The fuselage "side number" was squadron-type-a/c #.

So the lead (middle) F2F in the lower picture is a/c #4 from VF-2 off of Lexington. If you're joining up on someone, no radio, and nav by DR only, helps to immediately know who the other guy is.
 

Griz882

Frightening children with the Griz-O-Copter!
pilot
Contributor
The color scheme for the pre-war years looks clownish but was actually pretty logical, and good for identifying who was who in the zoo in an era when plane-to-plane comms could be iffy or nonexistent.

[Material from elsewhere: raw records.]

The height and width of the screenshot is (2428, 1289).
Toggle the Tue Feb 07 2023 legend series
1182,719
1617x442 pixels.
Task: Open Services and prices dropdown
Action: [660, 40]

Squadrons were divided up into six three-aircraft sections. Each section had an assigned color, 1st section=red, 2nd=white, 3rd, blue, 4th=black, 5th=green, 6th=yellow. All aircraft in the section had a wing-top chevron in that color. Section lead also had the color on a fuselage band and the full cowling, left wing had the top half of the cowling, right wing the bottom half. Tail color indicated which carrier/CAG or Patrol Wing the aircraft belonged to.

The fuselage "side number" was squadron-type-a/c #.

So the lead (middle) F2F in the lower picture is a/c #4 from VF-2 off of Lexington. If you're joining up on someone, no radio, and nav by DR only, helps to immediately know who the other guy is.
Great explanation…you beat me to it!